| Action item |
Transcribe the entire passage below on the theologian Johann Joachim Spalding, word for word.
### Selected extract ###
Johann Joachim Spalding (1 November 1714 – 25 May 1804) was a German Protestant theologian and philosopher of Scottish ancestry who was a native of Tribsees, Swedish Pomerania. He was the father of Georg Ludwig Spalding, a professor at Grauen Kloster in Berlin.

== Biography ==

He grew up as a son of the parish priest Johann Georg Spalding (1681–1748) in Tribsees and studied himself philosophy and theology at the Universities of Rostock and Greifswald, afterwards working as an auxiliary preacher in his hometown of Tribsees. Spalding's grandfather Johann Spalding (1633–1686), was mayor of Malchin in the Duchy of Mecklenburg. The Spalding family had Scottish ancestors. In 1755, he became a pastor in Lassan, and two years later, he served as a minister in the town of Barth.
### Material provided ###
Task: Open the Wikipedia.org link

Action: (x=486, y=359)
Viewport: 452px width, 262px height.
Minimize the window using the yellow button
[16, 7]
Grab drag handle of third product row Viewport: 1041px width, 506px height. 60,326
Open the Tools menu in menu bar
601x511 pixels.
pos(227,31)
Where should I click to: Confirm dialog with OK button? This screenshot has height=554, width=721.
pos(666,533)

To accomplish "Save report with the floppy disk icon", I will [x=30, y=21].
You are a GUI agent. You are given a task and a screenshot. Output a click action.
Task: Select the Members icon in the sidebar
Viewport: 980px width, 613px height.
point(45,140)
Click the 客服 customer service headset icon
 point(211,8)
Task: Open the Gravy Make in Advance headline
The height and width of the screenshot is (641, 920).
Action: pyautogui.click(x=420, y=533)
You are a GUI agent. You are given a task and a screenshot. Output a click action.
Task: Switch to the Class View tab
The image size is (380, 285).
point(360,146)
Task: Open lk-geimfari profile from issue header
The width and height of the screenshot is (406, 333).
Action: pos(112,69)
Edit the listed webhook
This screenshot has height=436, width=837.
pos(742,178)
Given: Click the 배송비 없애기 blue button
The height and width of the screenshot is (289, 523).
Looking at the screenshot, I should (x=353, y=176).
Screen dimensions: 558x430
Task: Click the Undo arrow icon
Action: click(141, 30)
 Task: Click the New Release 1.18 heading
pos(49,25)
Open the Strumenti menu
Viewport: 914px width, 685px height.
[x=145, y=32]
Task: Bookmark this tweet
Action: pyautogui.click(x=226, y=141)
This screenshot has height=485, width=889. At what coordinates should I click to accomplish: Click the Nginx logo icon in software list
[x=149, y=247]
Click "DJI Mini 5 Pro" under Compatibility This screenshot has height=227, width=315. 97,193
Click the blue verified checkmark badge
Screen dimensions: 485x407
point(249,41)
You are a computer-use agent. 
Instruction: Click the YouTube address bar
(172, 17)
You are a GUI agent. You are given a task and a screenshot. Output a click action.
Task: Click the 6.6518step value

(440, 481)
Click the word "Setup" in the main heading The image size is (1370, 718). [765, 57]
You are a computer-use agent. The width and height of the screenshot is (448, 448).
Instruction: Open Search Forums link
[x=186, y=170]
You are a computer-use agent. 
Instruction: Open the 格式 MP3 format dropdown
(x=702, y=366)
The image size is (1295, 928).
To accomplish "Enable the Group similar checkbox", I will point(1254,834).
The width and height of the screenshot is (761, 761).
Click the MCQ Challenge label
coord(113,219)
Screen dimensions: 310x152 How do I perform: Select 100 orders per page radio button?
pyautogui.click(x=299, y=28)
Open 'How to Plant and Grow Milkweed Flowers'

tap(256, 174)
###
| Your response |
Johann Joachim Spalding (1 November 1714 – 25 May 1804) was a German Protestant theologian and philosopher of Scottish ancestry who was a native of Tribsees, Swedish Pomerania. He was the father of Georg Ludwig Spalding, a professor at Grauen Kloster in Berlin.

== Biography ==

He grew up as a son of the parish priest Johann Georg Spalding (1681–1748) in Tribsees and studied himself philosophy and theology at the Universities of Rostock and Greifswald, afterwards working as an auxiliary preacher in his hometown of Tribsees. Spalding's grandfather Johann Spalding (1633–1686), was mayor of Malchin in the Duchy of Mecklenburg. The Spalding family had Scottish ancestors. In 1755, he became a pastor in Lassan, and two years later, he served as a minister in the town of Barth.